* [Requirement]: List every one of the lines below that contains the string "should". Uppercase and lowercase letters count as different.

═════ Dataset records

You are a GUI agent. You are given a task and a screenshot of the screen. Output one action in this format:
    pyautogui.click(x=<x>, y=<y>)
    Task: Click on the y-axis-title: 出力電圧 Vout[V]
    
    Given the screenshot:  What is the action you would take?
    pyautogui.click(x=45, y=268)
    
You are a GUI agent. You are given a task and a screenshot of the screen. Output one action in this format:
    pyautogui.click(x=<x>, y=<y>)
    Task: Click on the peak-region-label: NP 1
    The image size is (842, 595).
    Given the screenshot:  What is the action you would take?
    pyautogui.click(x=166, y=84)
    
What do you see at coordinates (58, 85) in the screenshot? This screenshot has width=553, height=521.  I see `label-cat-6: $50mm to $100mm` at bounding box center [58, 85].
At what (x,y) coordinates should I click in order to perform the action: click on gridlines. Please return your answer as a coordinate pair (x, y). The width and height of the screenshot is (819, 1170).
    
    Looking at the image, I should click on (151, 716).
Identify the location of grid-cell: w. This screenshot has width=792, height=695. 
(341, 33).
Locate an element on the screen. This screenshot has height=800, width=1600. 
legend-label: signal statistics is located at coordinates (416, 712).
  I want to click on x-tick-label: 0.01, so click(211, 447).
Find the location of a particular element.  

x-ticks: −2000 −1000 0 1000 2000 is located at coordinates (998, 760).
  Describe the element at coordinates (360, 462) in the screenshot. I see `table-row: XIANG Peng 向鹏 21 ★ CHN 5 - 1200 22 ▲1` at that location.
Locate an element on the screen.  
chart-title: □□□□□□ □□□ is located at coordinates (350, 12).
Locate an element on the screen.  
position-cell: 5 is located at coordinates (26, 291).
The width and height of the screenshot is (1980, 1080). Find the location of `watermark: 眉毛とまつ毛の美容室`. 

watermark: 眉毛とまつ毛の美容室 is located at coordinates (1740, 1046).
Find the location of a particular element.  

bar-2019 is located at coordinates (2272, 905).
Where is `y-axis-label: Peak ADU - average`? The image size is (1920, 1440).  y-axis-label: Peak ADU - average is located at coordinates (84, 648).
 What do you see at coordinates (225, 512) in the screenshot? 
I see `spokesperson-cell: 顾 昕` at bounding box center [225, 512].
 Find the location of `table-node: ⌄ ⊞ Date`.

══════════

* [Response]:
At what (x,y) coordinates should I click in order to perform the action: click on gridlines. Please return your answer as a coordinate pair (x, y). The width and height of the screenshot is (819, 1170).
    Looking at the image, I should click on (151, 716).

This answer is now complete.